» **DATA PROVIDED**
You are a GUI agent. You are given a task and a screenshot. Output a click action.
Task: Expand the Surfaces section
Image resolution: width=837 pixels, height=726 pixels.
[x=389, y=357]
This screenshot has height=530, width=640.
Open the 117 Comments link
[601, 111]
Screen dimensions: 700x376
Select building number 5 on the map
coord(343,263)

» **REQUIREMENT**
Work out how many lines in the records above contain the word "screenshot", and reply with that number alone.

» **EXERCISE OUTPUT**
2